Una mujer me pidió que le dedicara mi última novela. Nos encontrábamos en el tercer piso de unos grandes almacenes, en el centro de la ciudad, y había poco movimiento. Estaba, pues, a punto de irme cuando llegó esta mujer. Me pareció que cojeaba un poco, pero luego descubrí que se trataba de un efecto óptico producido por las luces.

-¿Cómo se llama usted? -pregunté abriendo el libro por las páginas de cortesía.

-Natalia Busto -dijo. Y añadió en seguida: - No me llamo Natalia Busto, pero da lo mismo.

-¿Y cuál es su verdadero nombre?-pregunté.

-Prefiero no decírselo.

Estuvo varios minutos repitiéndome que no se llamaba Natalia Busto y que prefería no revelar su verdadera identidad. Luego se fue.

Llegó otra señora que me pidió que le dedicara el libro con la mano izquierda. Lo intenté, pero no me salía. La señora se enfadó un poco porque la página de cortesía del libro quedó hecha una basura. Me ofrecí a darle otro firmado con la mano derecha y me dijo que la mano derecha era una porquería. Le di la razón para no discutir y se fue detrás de Natalia Busto.

Cuando estaba levantándome para irme, llegó otra señora muy sofocada, como con un ataque de angustia.

-¿Por dónde se sale de aquí? -me preguntó.

Le indiqué la zona donde creía que se encontraban los ascensores, pero dijo que no podía utilizar el ascensor porque era claustrofóbica. Le señalé entonces la de las escaleras mecánicas y dijo que le producían vértigo.

-¿Pues por dónde ha entrado usted? -pregunté.

-Y yo qué sé -respondió echándose a correr en cualquier dirección.

Me pareció una mosca atrapada en el interior de una botella. De súbito, tuve una necesidad brutal de salir a la calle. La señora me había contagiado su claustrofobia. Busqué las escaleras de incendios, donde coincidí con Natalia Busto.

-Que conste que no soy Natalia Busto -dijo.
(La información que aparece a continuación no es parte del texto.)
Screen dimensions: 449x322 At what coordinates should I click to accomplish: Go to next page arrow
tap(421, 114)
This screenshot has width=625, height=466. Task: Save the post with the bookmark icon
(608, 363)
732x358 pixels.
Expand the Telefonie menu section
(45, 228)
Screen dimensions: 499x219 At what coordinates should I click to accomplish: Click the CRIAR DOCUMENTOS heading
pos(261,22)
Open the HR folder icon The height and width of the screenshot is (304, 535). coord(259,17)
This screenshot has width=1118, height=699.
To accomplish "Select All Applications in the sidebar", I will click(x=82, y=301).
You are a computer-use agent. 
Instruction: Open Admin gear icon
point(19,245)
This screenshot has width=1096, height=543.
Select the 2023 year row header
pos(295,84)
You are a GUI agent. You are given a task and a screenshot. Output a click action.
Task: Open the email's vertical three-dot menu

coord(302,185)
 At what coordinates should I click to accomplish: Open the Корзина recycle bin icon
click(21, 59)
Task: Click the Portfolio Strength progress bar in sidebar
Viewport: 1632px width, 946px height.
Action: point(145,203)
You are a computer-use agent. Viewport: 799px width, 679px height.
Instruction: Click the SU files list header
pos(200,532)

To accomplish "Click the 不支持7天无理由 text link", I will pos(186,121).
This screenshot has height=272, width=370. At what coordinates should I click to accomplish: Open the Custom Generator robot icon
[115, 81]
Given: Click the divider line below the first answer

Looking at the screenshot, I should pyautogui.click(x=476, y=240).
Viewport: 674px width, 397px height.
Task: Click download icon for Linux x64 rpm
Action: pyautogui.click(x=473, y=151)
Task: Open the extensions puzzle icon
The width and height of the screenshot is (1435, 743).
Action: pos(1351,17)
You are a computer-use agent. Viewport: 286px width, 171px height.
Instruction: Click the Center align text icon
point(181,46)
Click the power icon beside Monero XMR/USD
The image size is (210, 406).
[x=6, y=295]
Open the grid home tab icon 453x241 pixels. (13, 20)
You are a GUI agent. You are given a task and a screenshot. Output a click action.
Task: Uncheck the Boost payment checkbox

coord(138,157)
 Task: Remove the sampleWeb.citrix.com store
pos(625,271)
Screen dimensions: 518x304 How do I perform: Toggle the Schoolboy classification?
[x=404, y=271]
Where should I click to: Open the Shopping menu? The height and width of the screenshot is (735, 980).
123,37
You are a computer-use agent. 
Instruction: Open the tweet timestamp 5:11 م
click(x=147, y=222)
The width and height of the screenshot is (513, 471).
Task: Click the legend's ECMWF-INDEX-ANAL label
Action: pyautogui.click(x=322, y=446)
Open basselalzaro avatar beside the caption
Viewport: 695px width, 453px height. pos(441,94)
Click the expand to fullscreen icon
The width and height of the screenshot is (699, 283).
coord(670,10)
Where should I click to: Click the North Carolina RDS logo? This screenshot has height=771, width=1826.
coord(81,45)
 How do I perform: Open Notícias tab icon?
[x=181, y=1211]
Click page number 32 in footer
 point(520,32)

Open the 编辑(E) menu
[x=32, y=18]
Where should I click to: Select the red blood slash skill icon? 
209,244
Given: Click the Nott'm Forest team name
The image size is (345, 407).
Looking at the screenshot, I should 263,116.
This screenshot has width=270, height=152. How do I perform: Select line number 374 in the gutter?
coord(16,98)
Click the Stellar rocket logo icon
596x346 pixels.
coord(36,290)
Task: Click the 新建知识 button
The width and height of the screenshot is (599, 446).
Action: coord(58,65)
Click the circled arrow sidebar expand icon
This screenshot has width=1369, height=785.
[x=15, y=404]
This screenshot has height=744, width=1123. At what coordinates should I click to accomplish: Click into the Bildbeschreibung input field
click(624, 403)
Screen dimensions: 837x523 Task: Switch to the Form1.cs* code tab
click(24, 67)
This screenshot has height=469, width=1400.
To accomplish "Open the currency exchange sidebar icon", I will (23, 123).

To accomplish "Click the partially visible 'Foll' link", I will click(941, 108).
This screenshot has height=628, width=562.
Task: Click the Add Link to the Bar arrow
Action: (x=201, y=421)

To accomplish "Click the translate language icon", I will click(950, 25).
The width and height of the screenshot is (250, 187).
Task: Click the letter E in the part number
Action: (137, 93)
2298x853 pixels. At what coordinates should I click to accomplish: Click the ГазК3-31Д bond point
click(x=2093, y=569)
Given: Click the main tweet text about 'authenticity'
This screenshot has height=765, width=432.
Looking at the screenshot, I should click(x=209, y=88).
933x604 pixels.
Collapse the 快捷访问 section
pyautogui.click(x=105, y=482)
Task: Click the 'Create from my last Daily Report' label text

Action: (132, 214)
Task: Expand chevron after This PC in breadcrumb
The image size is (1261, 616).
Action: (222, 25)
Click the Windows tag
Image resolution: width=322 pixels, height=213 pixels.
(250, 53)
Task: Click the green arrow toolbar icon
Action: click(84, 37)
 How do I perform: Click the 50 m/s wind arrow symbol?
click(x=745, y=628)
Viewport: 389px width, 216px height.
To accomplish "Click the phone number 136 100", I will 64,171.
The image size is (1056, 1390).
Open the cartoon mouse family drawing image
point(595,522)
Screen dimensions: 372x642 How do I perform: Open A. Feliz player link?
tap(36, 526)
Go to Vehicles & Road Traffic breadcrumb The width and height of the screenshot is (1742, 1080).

-¿Por qué insiste tanto en no ser Natalia Busto? -pregunté.

-Porque es la verdad, no soy ella. Unamuno se pasó la vida intentando ser Unamuno, Leonardo Da Vinci lo dio todo por llegar a ser Leonardo Da Vinci. Quizá usted se muera por ser Juan José Millás. Pues bien, yo dedico todas mis energías a no ser Natalia Busto. Me gustaría que todo el mundo se enterara de que no soy ella. ¿Por qué no me dedica usted un reportaje?

-Para eso necesitaría saber cómo se llama de verdad.

-De eso, nada. Lo único que necesita usted saber es que no soy Natalia Busto. Pase tres o cuatro días conmigo y verá que ni me muevo ni actúo ni como ni bebo como Natalia Busto.

-Es que yo no conozco a Natalia Busto.

-Natalia Busto no existe. Si existiera, yo sería ella.

Habíamos llegado a una esquina donde me pareció prudente despedirme, así que le dije adiós y partí en la dirección contraria a la que me pareció que tomaba ella. Al día siguiente estaba firmando ejemplares en unos grandes almacenes de otra ciudad, cuando la mujer que no era Natalia Busto me puso un libro delante. Me pidió que se lo dedicara a Alejandra Piernas, aunque ese -añadió- no era su verdadero su nombre.

-¿Y cuál es su verdadero nombre? -pregunté un poco preocupado.

-Prefiero no decírselo.

Le firmé el libro con mi sincero afecto y se fue. Pero cuando terminé la firma, volví a encontrármela.

-Que conste que no soy Alejandra Piernas -dijo.

-Ya lo sé -respondí-, ni Natalia Busto.

-Perfectamente -añadió-. ¿Y quién no es usted?

-Federico Arabia -respondí-. No soy Federico Arabia, pero me importa un pito que la gente lo sepa o no.

-Claro, como vive obsesionado con la idea de que la gente sepa que es Juan José Millás, ha olvidado por completo trabajar las identidades que no posee. Allá usted.

Esta vez se despidió ella dejándome sumido en un mar de confusión. Sabía que firmar libros en grandes almacenes era una actividad de riesgo, pero no hasta estos extremos. Llevo dos semanas soñando con la mujer que no era Natalia Busto ni Alejandra Piernas. Y lo que es peor, preguntándome si debo dedicarme seriamente a no ser Federico Arabia.